Quando a Norsk Kylling, principal produtora de aves da Noruega, planejou sua nova unidade de produção, o objetivo era claro: eles queriam criar um edifício exclusivo para a produção sustentável de alimentos e a agricultura norueguesa. Mas também queriam que todos os fornecedores envolvidos no projeto estivessem comprometidos e engajados no desenvolvimento do setor.
A JBT possuía máquinas de processamento de alimentos, experiência e inovação que atendiam aos requisitos, e montou uma equipe dedicada de especialistas que trabalhou em estreita colaboração com a Norsk Kylling. Como parte inovadora do projeto, a JBT redesenhou seu Forno Espiral Stein® TwinDrum para que pudesse utilizar calor elétrico de fontes renováveis.

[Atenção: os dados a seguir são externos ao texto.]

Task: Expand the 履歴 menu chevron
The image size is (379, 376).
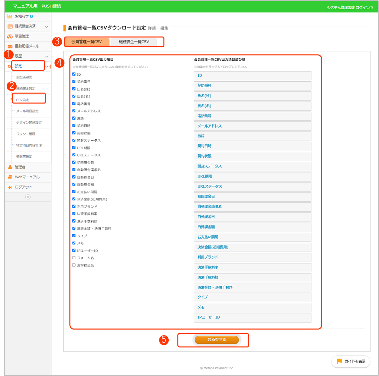Action: point(47,56)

“Queríamos criar uma das fábricas mais modernas e eficientes do mundo em termos de qualidade e logística”, diz Håvard Staverlökk, líder de projeto na Norsk Kylling.

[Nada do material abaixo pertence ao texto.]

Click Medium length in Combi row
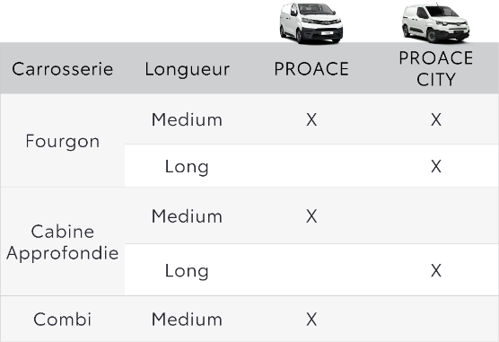Screen dimensions: 499x342 187,319
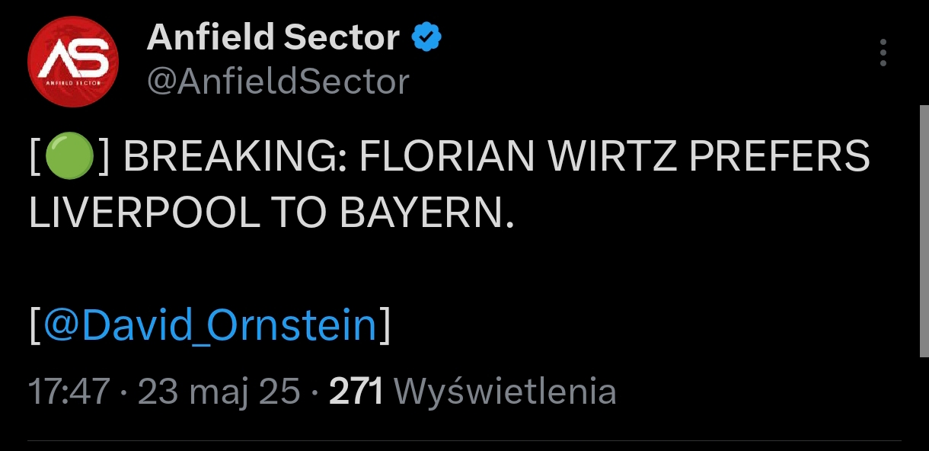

Para a Norsk Kylling, o bem-estar animal é fundamental. Ao mesmo tempo, eles precisam garantir que a produção possa atender à crescente demanda por produtos avícolas sem prejudicar o clima e o meio ambiente. Eles trabalham com pensamento circular em toda a cadeia de valor, desde a forragem que a galinha consome até o uso dos subprodutos do matadouro e o aproveitamento da diversidade biológica. Em 2016, iniciaram um extenso trabalho estratégico para seu desenvolvimento futuro, que, como primeiro passo, os levou a migrar para outra raça de frango.
“Substituímos a Ross, nossa raça de frango existente, pela Hubbard”, diz Håvard Staverlökk. “A galinha Hubbard cresce mais lentamente, tem um apetite mais saudável e uma saúde melhor, contribuindo para uma melhor criação de animais. Além disso, ela tem um sabor melhor. A mudança foi uma parte essencial do nosso trabalho de sustentabilidade.”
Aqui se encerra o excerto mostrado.